Se acortan ya mucho los días. El verano languidece,
que diría el otro. Desde hace tiempo, el periodo estival acaba con el recuento
de las muertes cobradas por la carretera. Ya lo saben. Las vacaciones de agosto
se inician con merecimiento y terminan siempre en estadísticas. Son los números
de la muerte. Nadie hace números con la vida. Salvo al fisco, importa poco que
los seres humanos ejerzamos a diario lo que mejor sabemos hacer: estar vivos.
Las rutinas del trabajo y la familia forman parte de nuestra existencia. Y lo
queramos reconocer o no, una existencia dedicada al trabajo gusta poco. Por eso
vivimos mucho más en el descanso laboral. Por eso morimos también más cuando
regresamos al trabajo. No hay metáfora tan cruda. Quizá por ello me he fijado,
esta semana, en la muerte como asunto para esta columna.
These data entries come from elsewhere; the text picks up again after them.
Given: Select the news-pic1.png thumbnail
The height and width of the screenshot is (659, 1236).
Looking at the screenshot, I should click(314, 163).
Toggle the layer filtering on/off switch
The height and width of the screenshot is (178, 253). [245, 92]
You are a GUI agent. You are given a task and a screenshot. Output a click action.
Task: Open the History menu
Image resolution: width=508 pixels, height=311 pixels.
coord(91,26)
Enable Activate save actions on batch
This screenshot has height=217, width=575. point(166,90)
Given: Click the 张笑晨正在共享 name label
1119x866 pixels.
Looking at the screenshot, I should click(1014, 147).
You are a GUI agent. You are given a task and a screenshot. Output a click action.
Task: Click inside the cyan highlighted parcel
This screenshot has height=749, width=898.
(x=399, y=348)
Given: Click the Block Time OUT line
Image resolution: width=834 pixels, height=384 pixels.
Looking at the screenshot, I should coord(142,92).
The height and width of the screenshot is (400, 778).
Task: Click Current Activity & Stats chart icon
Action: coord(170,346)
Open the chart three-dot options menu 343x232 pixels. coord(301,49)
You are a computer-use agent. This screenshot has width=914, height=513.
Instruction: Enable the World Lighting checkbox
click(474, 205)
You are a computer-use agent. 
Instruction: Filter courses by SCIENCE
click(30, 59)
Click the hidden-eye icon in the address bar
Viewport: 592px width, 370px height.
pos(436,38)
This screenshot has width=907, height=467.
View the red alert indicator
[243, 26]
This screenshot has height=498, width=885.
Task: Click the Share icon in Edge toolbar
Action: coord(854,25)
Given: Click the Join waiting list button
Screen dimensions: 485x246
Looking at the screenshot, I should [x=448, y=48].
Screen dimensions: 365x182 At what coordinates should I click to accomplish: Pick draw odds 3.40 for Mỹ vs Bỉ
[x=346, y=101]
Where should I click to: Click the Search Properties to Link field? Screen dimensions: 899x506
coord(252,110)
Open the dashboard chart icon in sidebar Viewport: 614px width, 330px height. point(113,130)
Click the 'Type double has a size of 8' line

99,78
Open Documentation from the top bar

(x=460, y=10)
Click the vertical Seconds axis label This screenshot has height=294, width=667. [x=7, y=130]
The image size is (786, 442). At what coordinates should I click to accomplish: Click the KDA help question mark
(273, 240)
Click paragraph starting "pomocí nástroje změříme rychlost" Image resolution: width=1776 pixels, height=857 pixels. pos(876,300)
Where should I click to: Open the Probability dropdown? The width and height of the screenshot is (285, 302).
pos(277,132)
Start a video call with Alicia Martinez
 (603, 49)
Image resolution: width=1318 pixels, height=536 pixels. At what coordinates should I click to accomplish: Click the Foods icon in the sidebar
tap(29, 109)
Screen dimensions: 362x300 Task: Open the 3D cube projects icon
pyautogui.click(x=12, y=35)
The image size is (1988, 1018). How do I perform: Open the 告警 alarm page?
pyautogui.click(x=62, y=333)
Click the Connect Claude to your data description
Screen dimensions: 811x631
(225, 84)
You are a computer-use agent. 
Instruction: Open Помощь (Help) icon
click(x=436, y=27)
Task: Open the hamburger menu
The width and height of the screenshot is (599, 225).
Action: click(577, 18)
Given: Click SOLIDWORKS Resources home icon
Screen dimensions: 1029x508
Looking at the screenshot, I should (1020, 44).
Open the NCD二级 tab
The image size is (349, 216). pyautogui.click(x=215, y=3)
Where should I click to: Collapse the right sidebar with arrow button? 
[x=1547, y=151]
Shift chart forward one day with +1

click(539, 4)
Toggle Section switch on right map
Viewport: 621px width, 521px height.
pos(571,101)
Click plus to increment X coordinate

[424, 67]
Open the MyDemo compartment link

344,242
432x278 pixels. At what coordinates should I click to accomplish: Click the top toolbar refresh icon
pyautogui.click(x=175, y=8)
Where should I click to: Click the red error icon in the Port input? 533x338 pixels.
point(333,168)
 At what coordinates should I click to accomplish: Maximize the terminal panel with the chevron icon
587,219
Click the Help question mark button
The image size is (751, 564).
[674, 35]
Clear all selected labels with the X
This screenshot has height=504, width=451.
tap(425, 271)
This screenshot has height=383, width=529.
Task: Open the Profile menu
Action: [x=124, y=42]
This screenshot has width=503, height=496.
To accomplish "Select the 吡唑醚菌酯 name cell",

Para mí, personalmente, éste será el verano en que
dejé de comenzar la lectura de un diario por detrás. Fallecido Umbral,
enterrada para siempre su prosa de placeres y de días, desapareció la
tradición. Pero su muerte no se escribió con la misma maestría que ejercía
Umbral en sus columnas. Tal vez porque su muerte la escribió otro.
Comprobé estos días que, también en eso de morir hay
más de una dialéctica. Asombrado me quedé con el impacto ocasionado por otra
muerte, la de un jugador de fútbol. Porque murió con sus botas de jugar
puestas, le convirtieron en símbolo. Inconcebible. Tenemos la vida inequívocamente
drogada por un opiáceo viejo, ese deporte llamado fútbol. Nos confunde hasta el
entendimiento. Y en tal confusión, queriendo dar relumbre a un deporte que ya
es religión, queriendo hacer de una muerte un estrellato, no logramos sino
otorgarle triste destino a quien el corazón se le detuvo. Y si no, acudan a la
hemeroteca, que todo esto es muy reciente. De Francisco Umbral se escribió, y
se sigue escribiendo, su vida. De Antonio Puerta, solamente su muerte.